Kazo langsung tertawa. "Jadi sekarang kau menganggap ini negeri dongeng? Padahal dulu kau selalu kesal saat aku bilang begitu."
"Hentikan! Karena aku sudah lupa sama sekali bagaimana wujud Porta Loka. Dan dulu aku tidak pernah melewati Verittam ini."
"Lalu seperti apa Verittam yang kau lewati?"
"Itu Verittam kedua, dan aku tidak ingin melewati Verittam itu lagi."
"Kenapa?"
"Ada banyak kecoa dan serangga lain yang mengerikan di sana. Karena itu di bawah tanah, dan aku masih empat tahun saat melewati Verittam itu."
Kazo kembali tertawa. "Jadi kecoa itu lebih menakutkan untukmu daripada Red Valhi hahahaha.."

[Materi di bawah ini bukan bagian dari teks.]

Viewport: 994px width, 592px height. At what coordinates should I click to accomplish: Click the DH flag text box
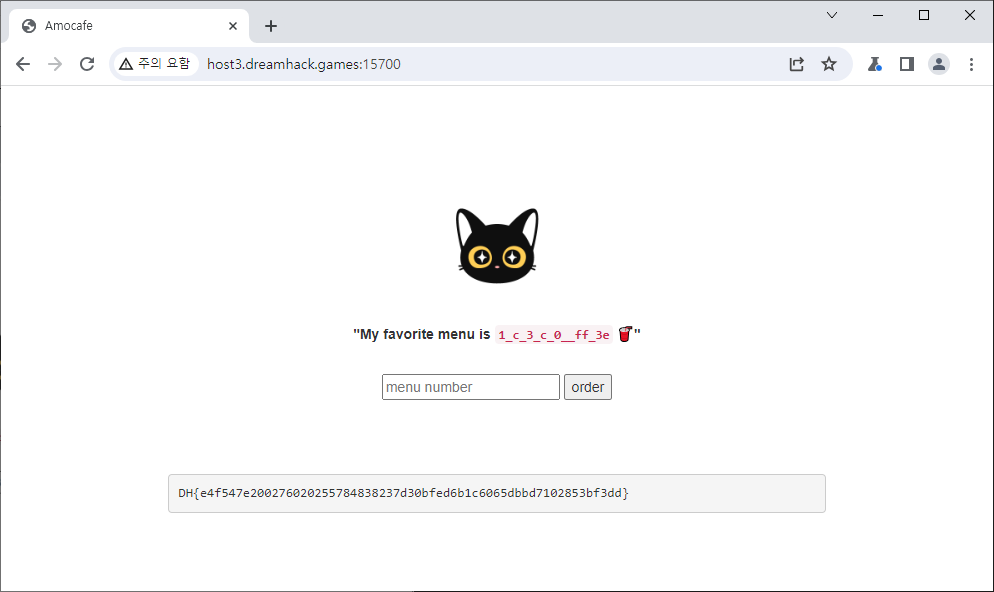point(496,493)
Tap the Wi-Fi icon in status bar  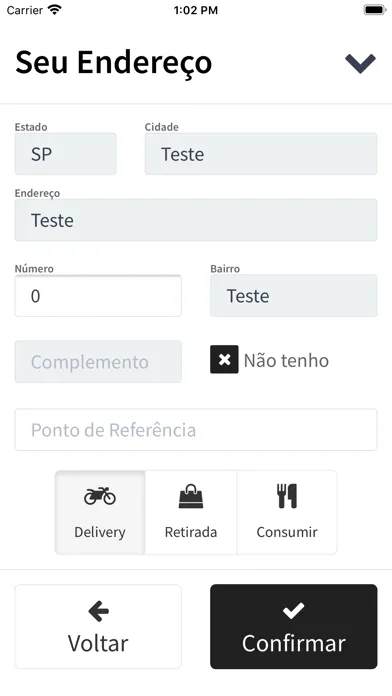[x=55, y=9]
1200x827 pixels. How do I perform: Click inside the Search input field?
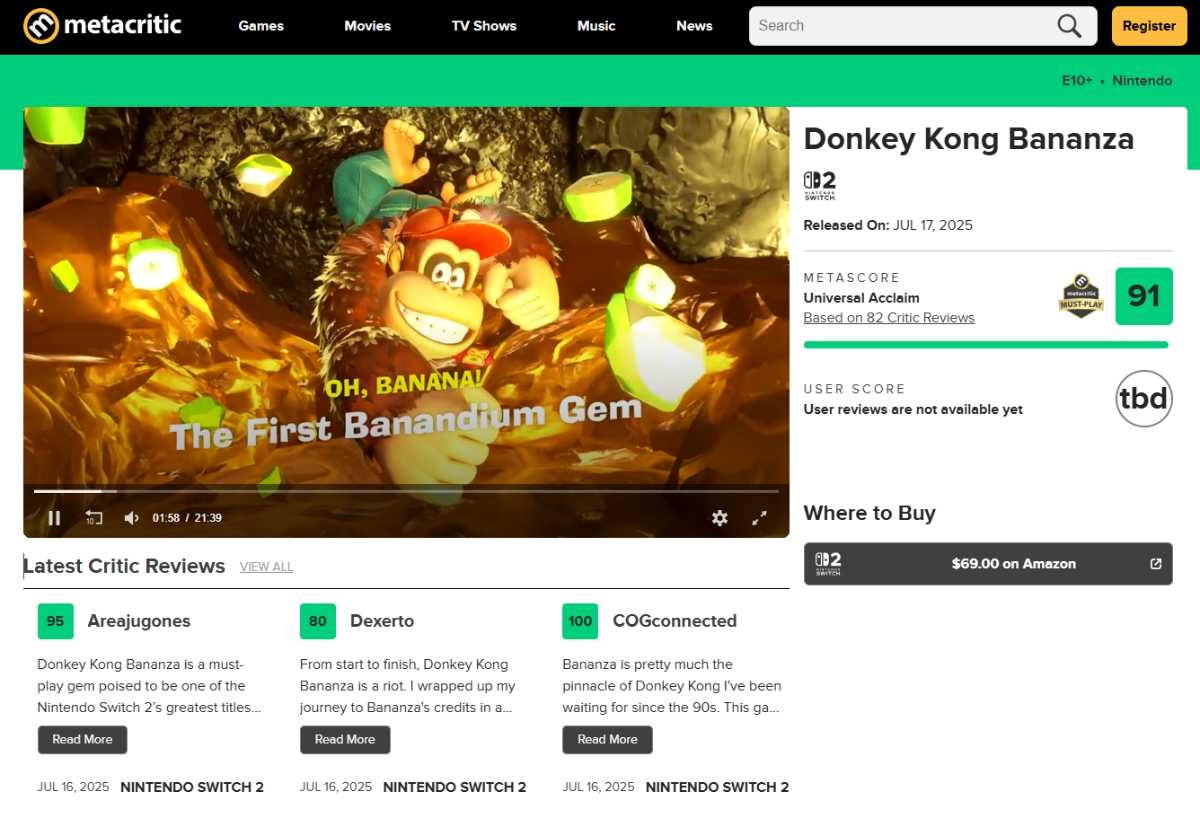(x=900, y=26)
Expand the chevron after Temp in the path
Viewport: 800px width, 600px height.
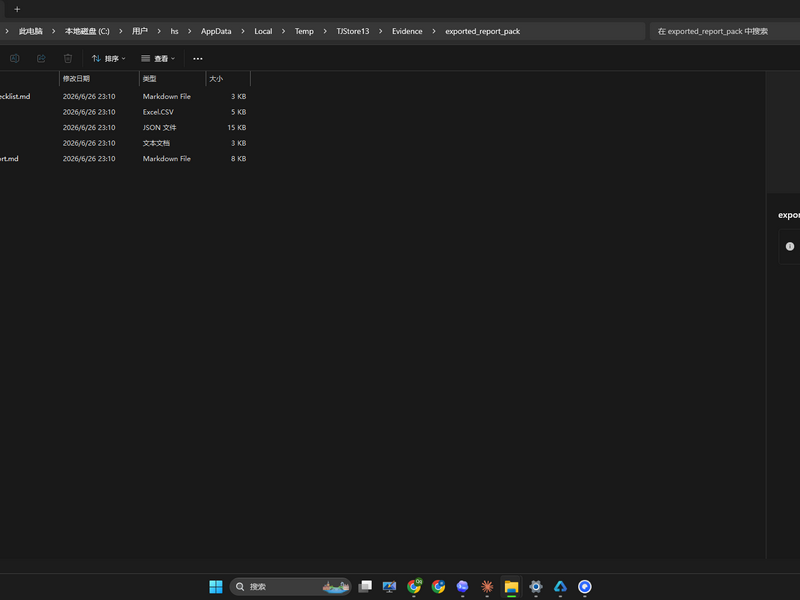(x=324, y=31)
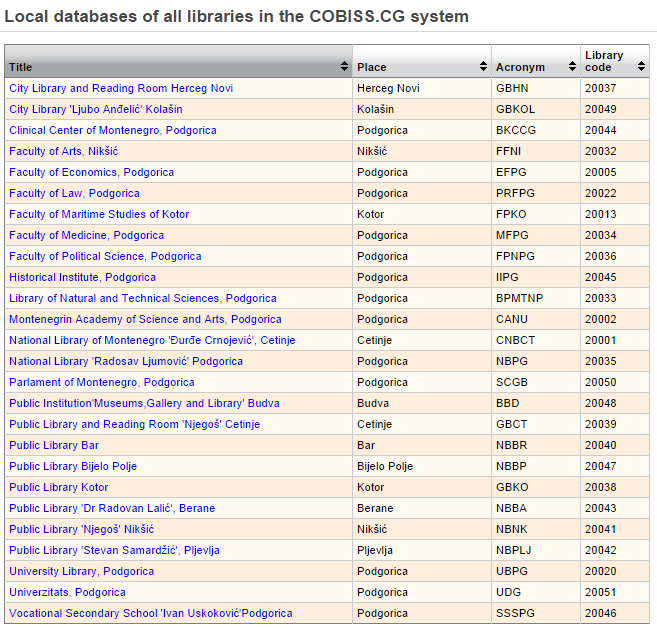This screenshot has height=631, width=657.
Task: Click sort arrows icon in Library code column
Action: coord(641,67)
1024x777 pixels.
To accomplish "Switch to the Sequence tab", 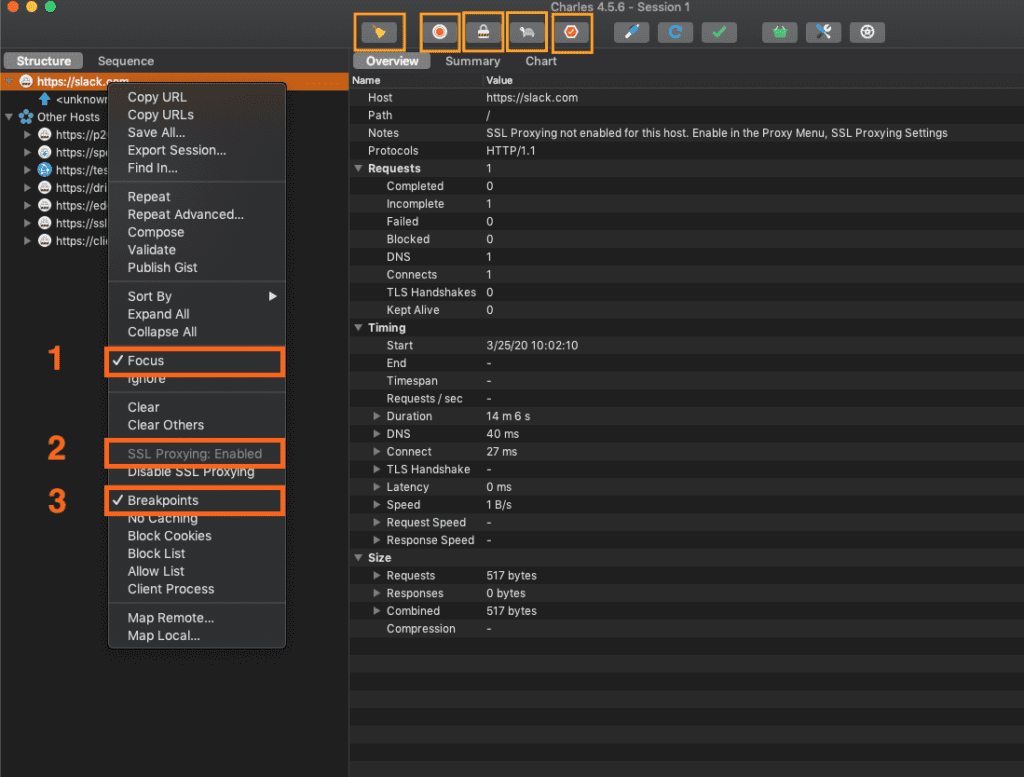I will 126,61.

Arga langsung menoyor kepala adiknya. "Hentikan itu! Aku ingin tahu apa yang kau bicarakan dengan Kentaurus itu tadi. Sepertinya dia menunjukan banyak hal padamu."

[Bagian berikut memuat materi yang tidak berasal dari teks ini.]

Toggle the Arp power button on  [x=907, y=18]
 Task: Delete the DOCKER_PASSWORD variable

Kazo tiba-tiba langsung terdiam seketika. Ia kembali memandang Monumen kakeknya yang berdiri tegak di tengah-tengah lapangan. Banyak hal yang berkecamuk di dalam otaknya saat ini, dia terus memikirkan semua ucapan Aragon tentang takdir dan juga Pusaka Hira yang memilihnya. Entah kenapa ada perasaan takut yang terbesit saat ia memikirkan sebuah kemungkinan. Ia memikirkan kalimat Aragon yang sempat terhenti.
"Ada apa?"
"Aku tidak tahu, apa aku bisa melakukan ini. Aku ragu pada diriku sendiri."
"Apa maksudmu? Malakukan apa?" sergah Arga kesal. "Berhentilah bersikap pesimis pada semua hal, itulah kelemahanmu. Bagaimana kami bisa percaya jika kau saja tidak yakin pada dirimu sendiri."
"Aku takut Arga!"
"Apa yang kau takutkan?" bentak Arga semakin kesal.
Kazo menatap lamat pada kakaknya. Ia mendesah perlahan dengan wajah tertunduk. "Aku takut suatu saat nanti akulah yang menjadi monster dan juga musuh kalian."